**Exercise details:** In the lines below, look for "button". Copy each line where it appears.

(Pixel coordinate grounding data)
[Start of Attachment]
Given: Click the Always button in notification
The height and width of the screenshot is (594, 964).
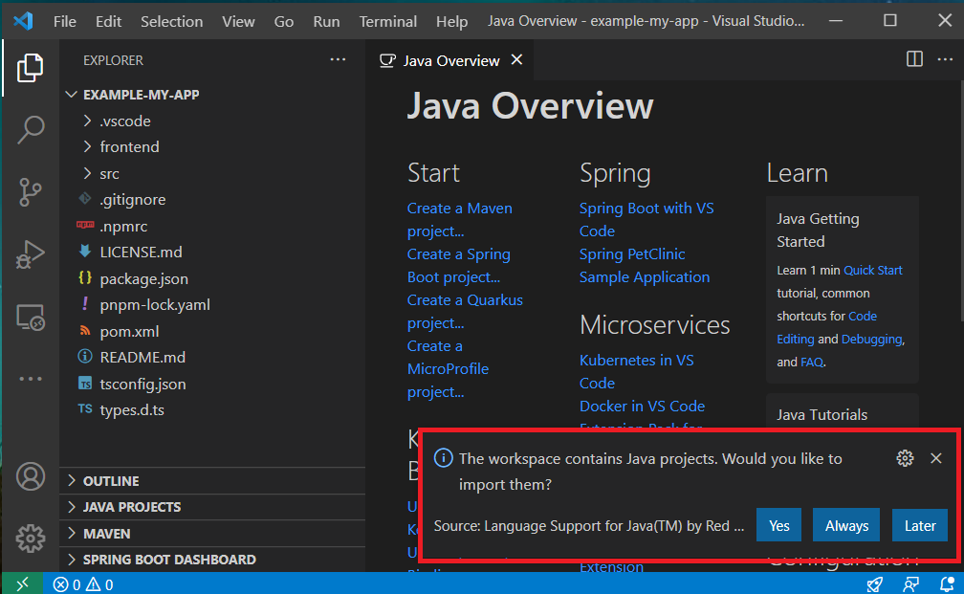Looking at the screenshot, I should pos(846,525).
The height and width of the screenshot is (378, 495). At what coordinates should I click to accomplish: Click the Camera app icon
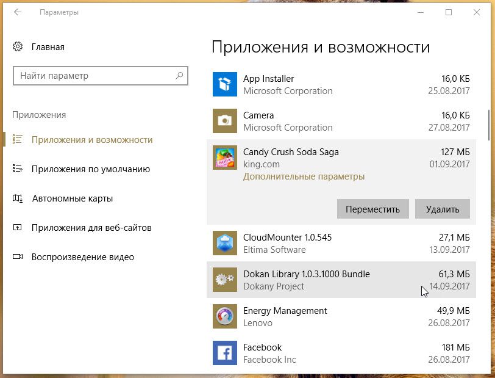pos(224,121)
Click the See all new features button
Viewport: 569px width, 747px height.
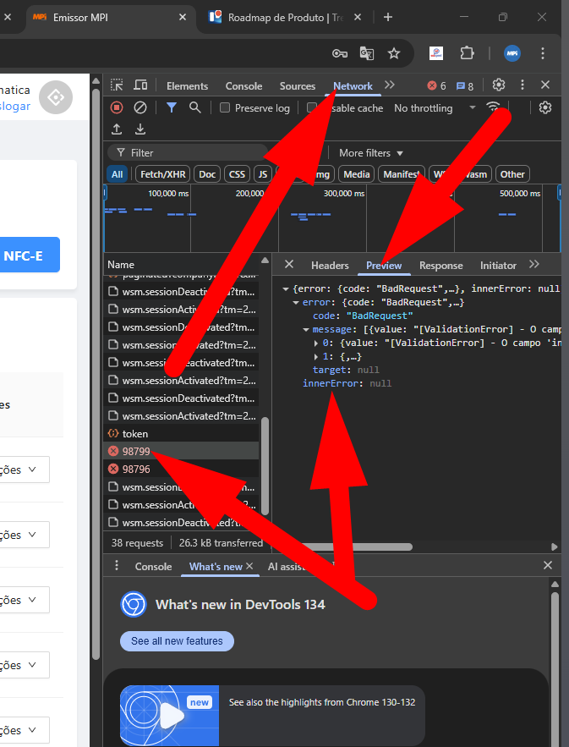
[End of Attachment]
[Start of Attachment]
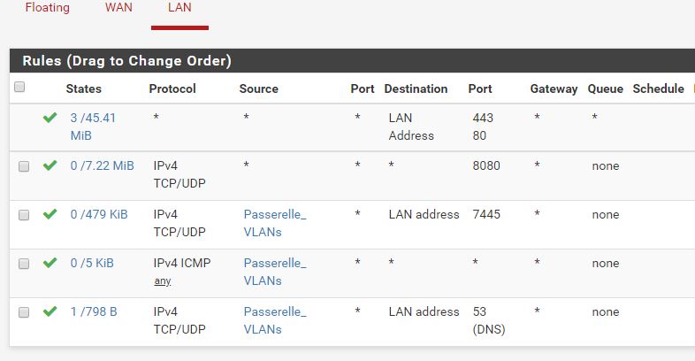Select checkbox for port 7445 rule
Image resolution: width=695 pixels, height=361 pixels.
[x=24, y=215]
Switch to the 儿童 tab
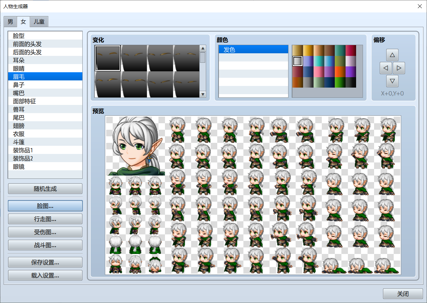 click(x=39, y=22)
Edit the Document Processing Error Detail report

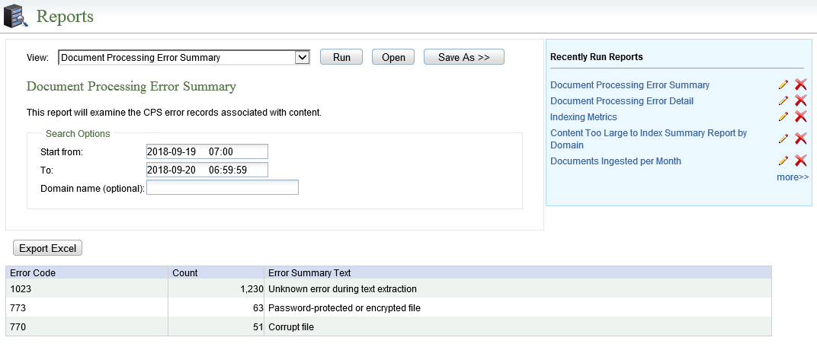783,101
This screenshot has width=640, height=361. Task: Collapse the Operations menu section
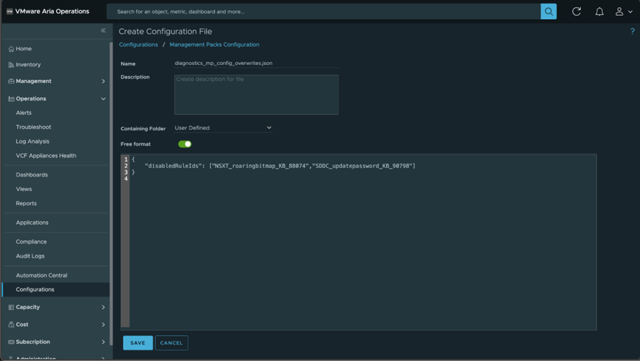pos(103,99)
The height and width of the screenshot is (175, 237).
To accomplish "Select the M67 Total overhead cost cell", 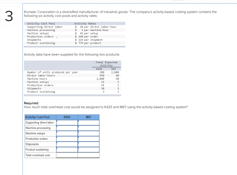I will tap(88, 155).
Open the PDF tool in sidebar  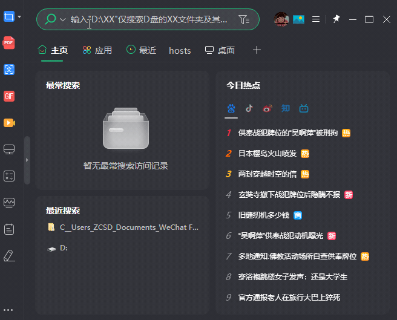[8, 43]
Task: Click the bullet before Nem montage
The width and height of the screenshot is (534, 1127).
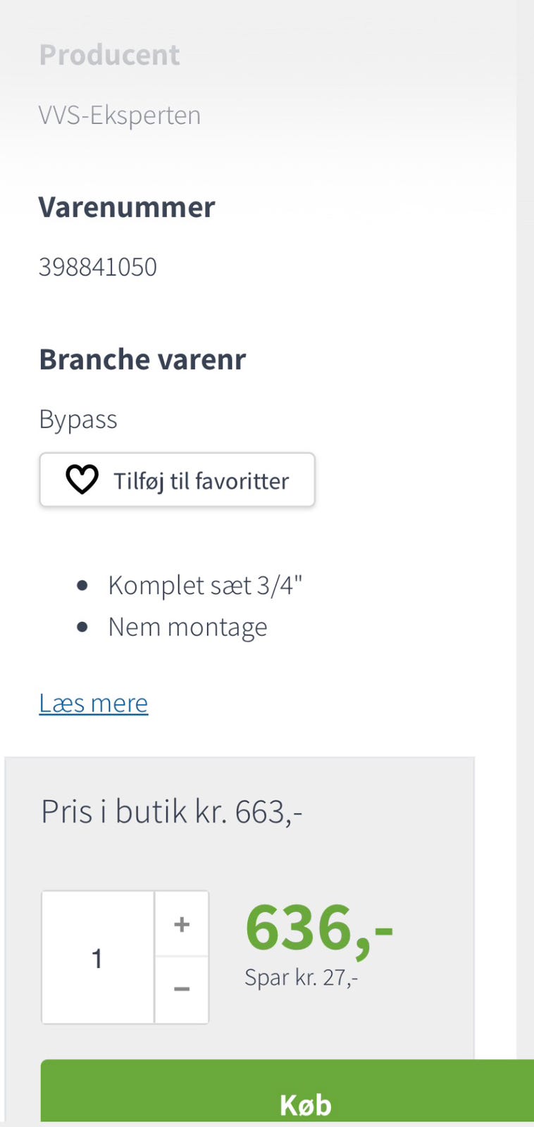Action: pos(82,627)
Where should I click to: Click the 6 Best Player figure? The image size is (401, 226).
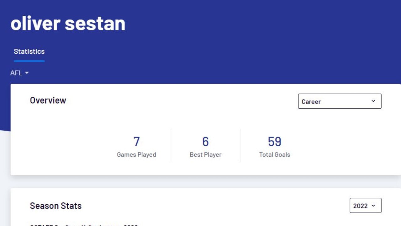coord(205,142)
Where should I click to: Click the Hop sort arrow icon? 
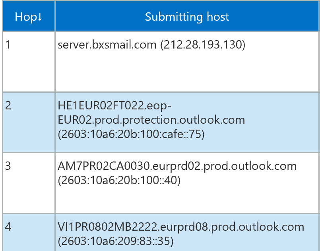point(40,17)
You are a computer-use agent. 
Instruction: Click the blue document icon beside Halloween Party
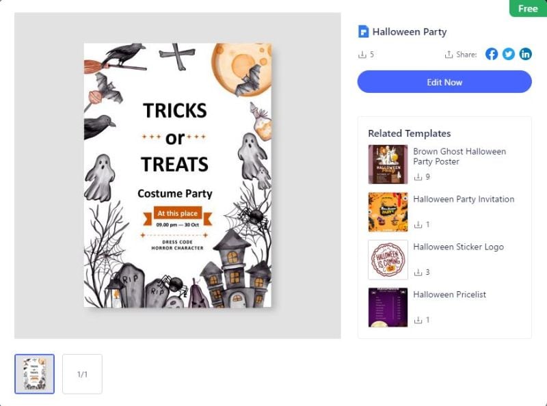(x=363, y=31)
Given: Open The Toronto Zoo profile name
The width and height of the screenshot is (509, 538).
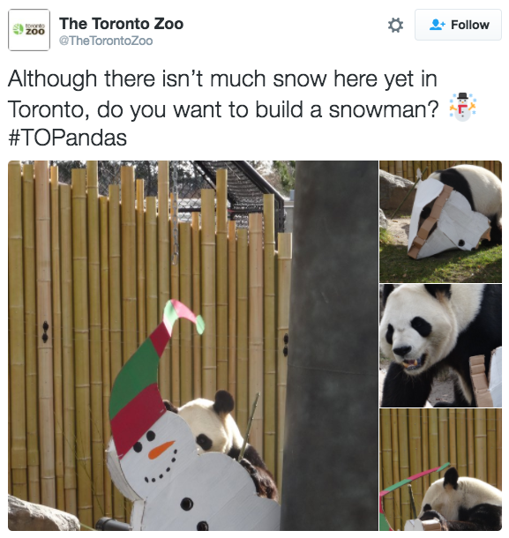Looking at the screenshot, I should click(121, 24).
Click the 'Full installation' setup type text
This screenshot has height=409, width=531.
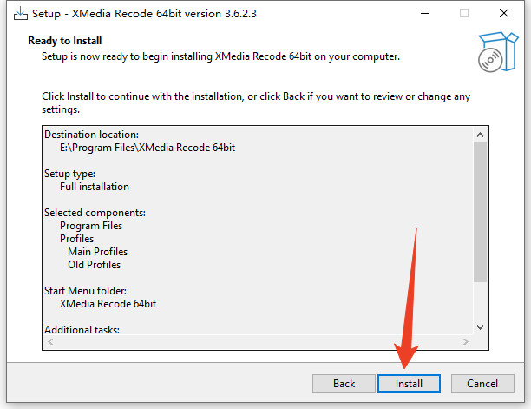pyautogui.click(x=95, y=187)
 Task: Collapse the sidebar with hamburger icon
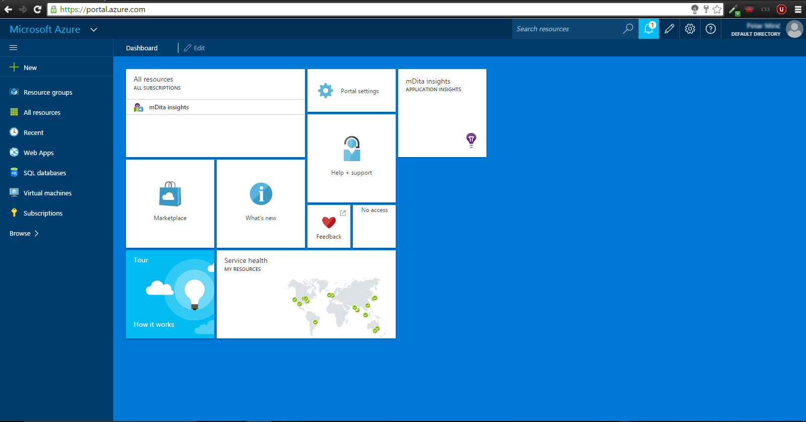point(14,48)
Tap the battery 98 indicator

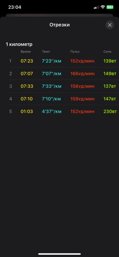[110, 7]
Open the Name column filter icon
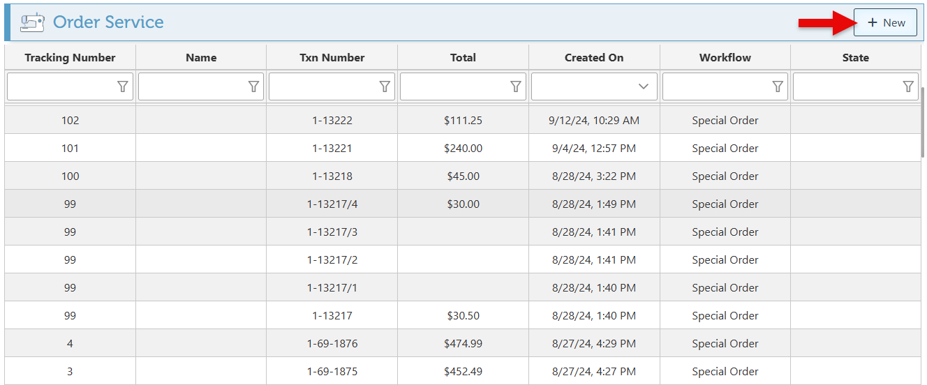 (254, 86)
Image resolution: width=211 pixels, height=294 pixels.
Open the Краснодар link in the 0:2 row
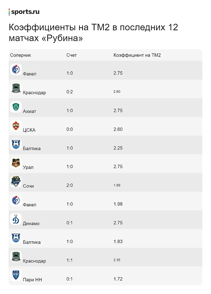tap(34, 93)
[End of Attachment]
[Start of Attachment]
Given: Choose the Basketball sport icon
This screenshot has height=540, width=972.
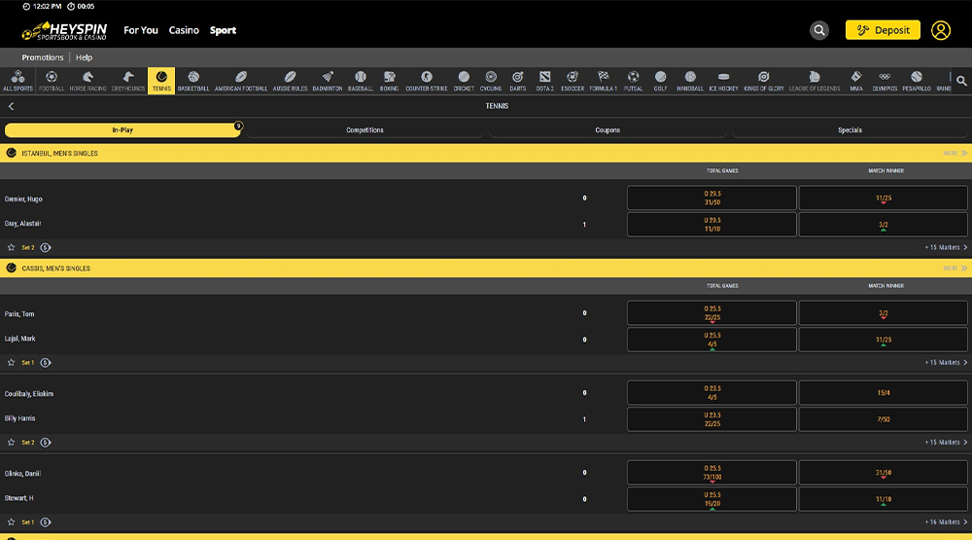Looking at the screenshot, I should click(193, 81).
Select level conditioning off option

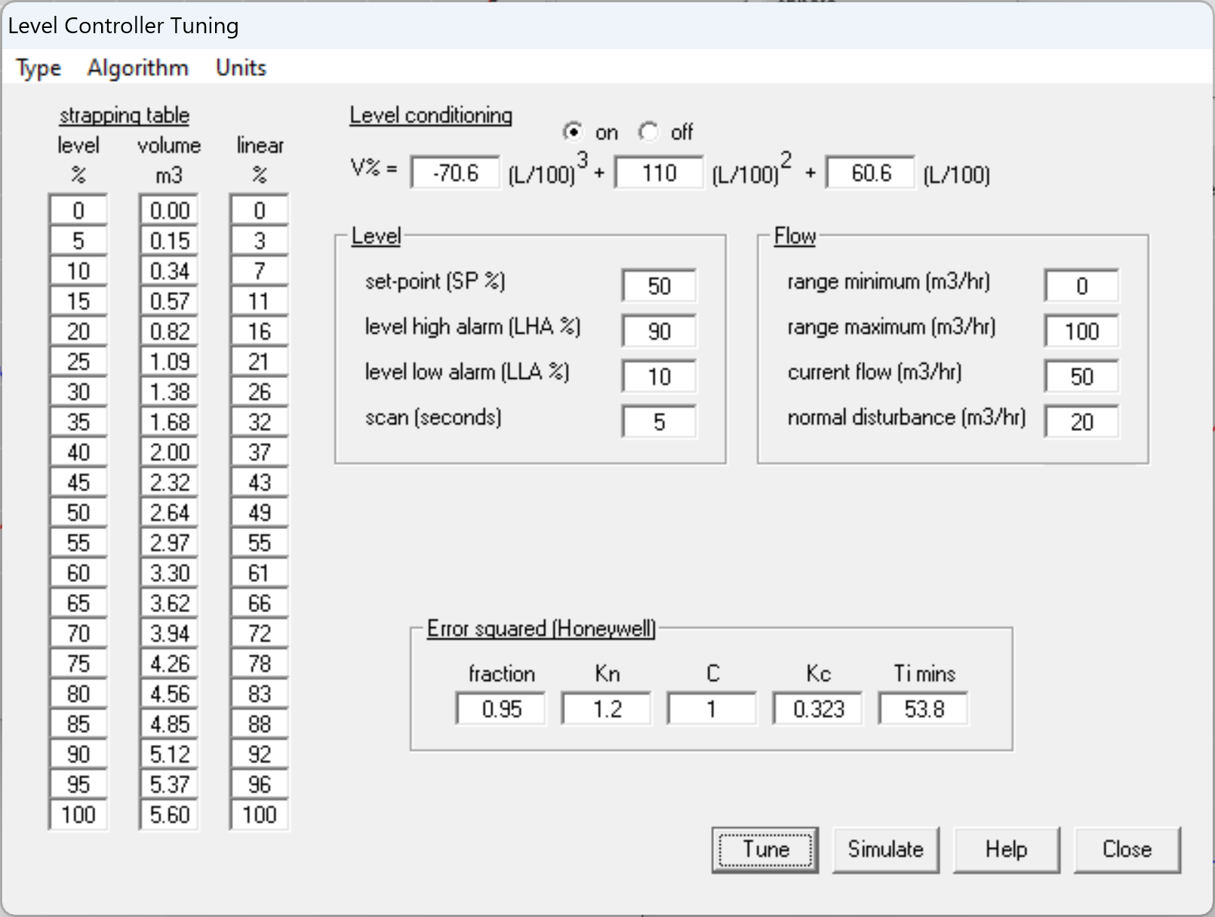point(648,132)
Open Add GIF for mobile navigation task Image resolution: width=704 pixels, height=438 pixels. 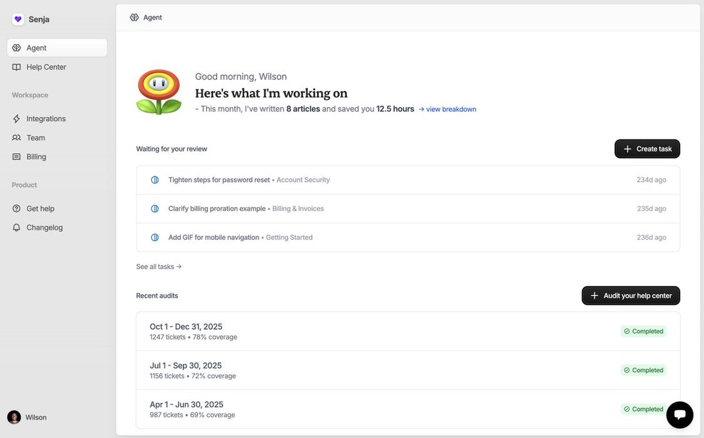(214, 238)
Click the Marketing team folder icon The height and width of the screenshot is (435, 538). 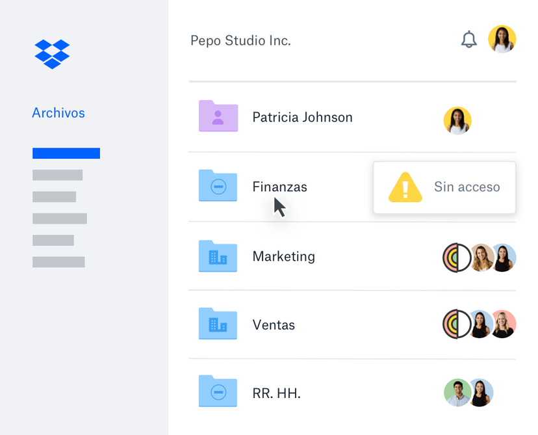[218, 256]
[End of Attachment]
**Response to this exercise:**
Given: Click the Always button in notification
Click the See all new features button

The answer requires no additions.